Revendo os 4 primeiros semestres de curso: "Primeiro/segundo semestre do curso em 2015/02."

   Cheguei em 2015/02, com o curso já em andamento no segundo semestre, desde então fazemos uma disciplina a mais a cada semestre. A disciplina que me marcou mais no início do curso e que também foi nossa primeira aula, foi a de "História da Educação com a professora Zita," Mesmo eu já tendo estudado essa disciplina no curso de Magistério, na minha primeira graduação em Biologia, também na minha atualização da Pós, fui descobrir que a escola foi uma invenção até que recente (e eu achando que era desde o início dos tempos, kkk), e que fora criada para "ensinar" a mão de obra do proletariado para o trabalho em indústrias. Assim vemos desde então, a manifestação daquela frase de Paulo Freire que já postei tantas vezes:


#ficaadica

   Por isso, nós professores somos tão perigosos: porque ensinamos aos nossos alunos a pensar e falar por sua própria cabeça. E isso fica claro, quando vemos a opressão das classes dominantes aos trabalhadores e aos mais pobres, e agora infelizmente com as escolas e seus educadores. 


Encerramento do estágio, vem TCC!


   Nossa celebração de encerramento da prática de estágio, por mais momentos de descontração assim. Neste momento da foto, ainda não tínhamos feito o relatório, mas estávamos na finaleira do estágio em si. Cheias de anseios, conversas e trocas a realizar, mas os nossos sorrisos já dizem tudo: uma missão difícil já passou e outra está por vir, o tão temido TCC. Mas com o grupo desse, com essa orientadora e também com a tutora Gi, e sabendo que a temática do trabalho será o próprio estágio, o fardo fica mais leve. No meu caso, como trabalhei com uma metodologia que sempre acreditei e que aprendi muito na minha prática de 4 anos em Educação Infantil, que é o aprender através do brincar, da ludicidade e dos jogos se realiza de uma forma significativa, que no meu caso agora do estágio se referia a aprendizagem matemática, e assim será meu tema de TCC: "A aprendizagem matemática através dos jogos e a ludicidade.'

Ansiedade pelo estágio

   No começo do semestre 2018/02, as expectativas e a ansiedade estavam a mil.
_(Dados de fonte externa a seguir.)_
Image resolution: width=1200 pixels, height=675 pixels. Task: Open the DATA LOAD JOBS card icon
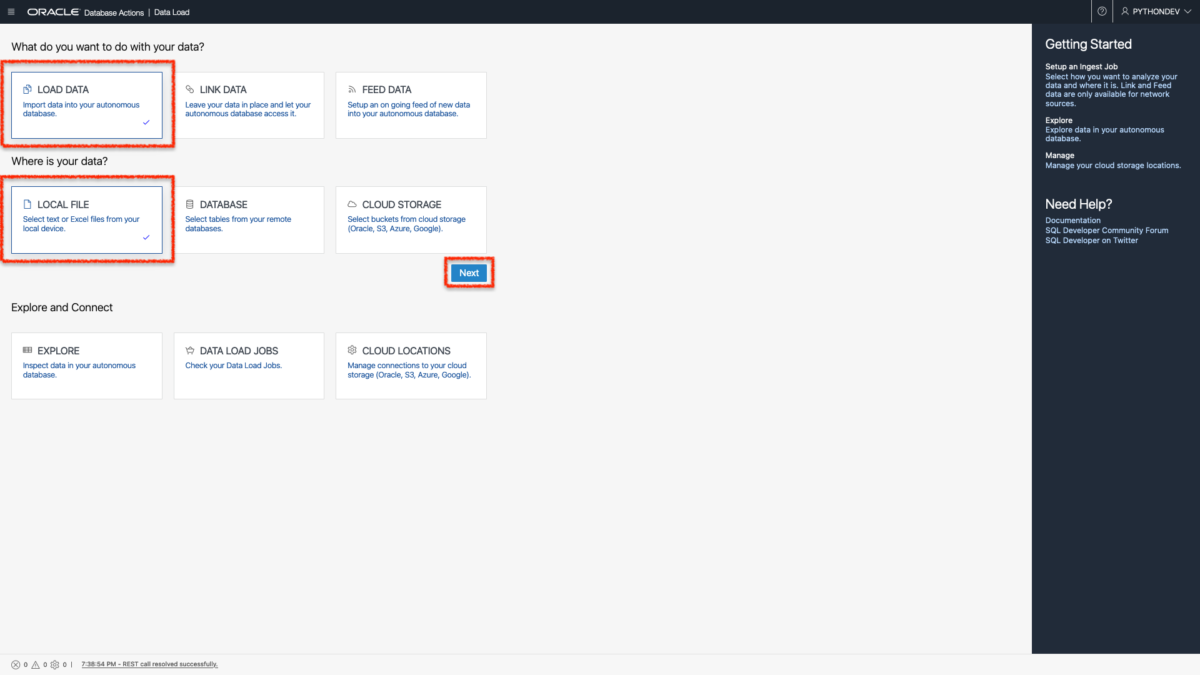pyautogui.click(x=190, y=350)
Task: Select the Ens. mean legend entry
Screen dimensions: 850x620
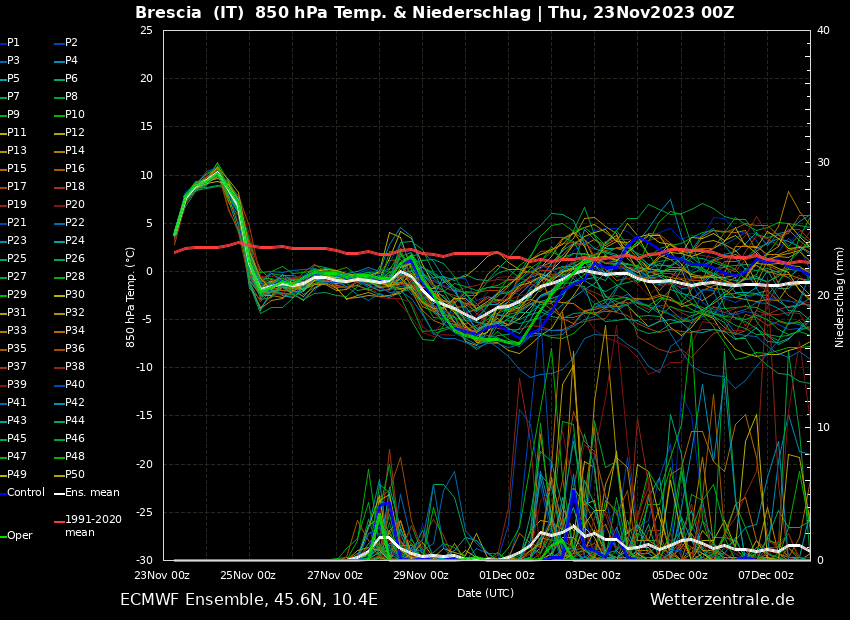Action: coord(92,493)
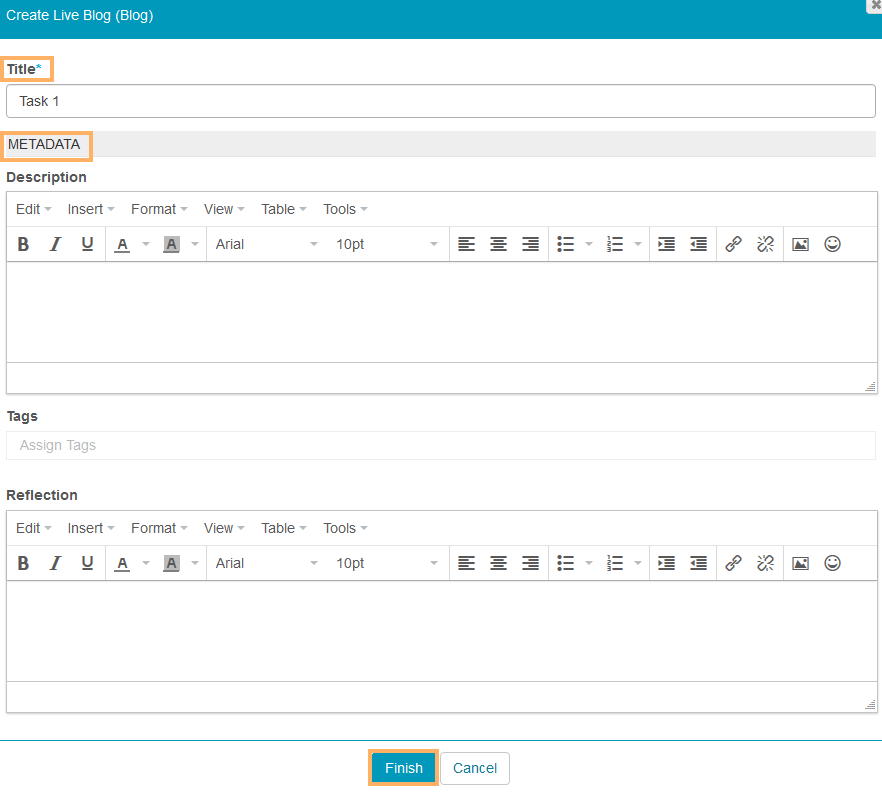Screen dimensions: 882x794
Task: Cancel the live blog creation
Action: pyautogui.click(x=475, y=768)
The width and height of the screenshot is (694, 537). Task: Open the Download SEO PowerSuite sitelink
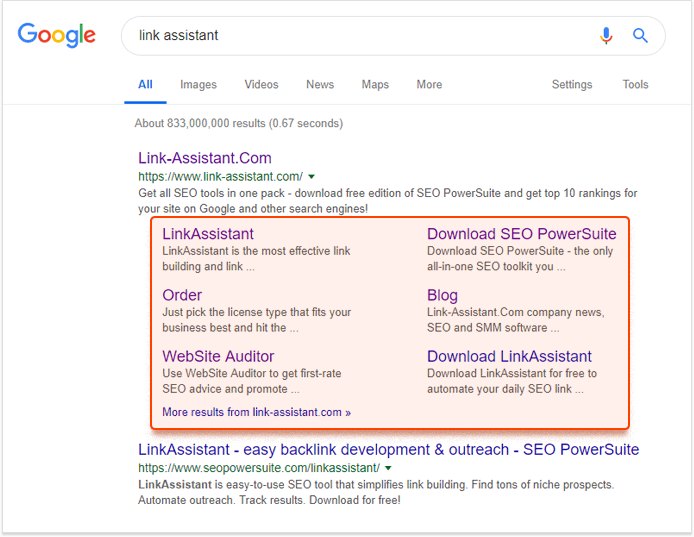[521, 234]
Mesmo já sendo professora há tanto tempo, mesmo realizando o estágio na própria turma em que sou titular; o peso e a responsabilidade de planejar um estágio, passar pelas dificuldades de mexer no pdworks,  o que para mim é o mais difícil, e aos poucos foi sendo superado. Mas, depois de muito sufoco com a ajuda da tutora Gisela e da Professora Tânia, o apoio de colegas, amigos e família consegui completar o relatório de estágio. Isso após 1 mês inteiro nas minhas férias sem passear, nem mesmo ir a Porto Alegre. Mas sem problemas, porque em 2020 já estarei de férias e recém formada!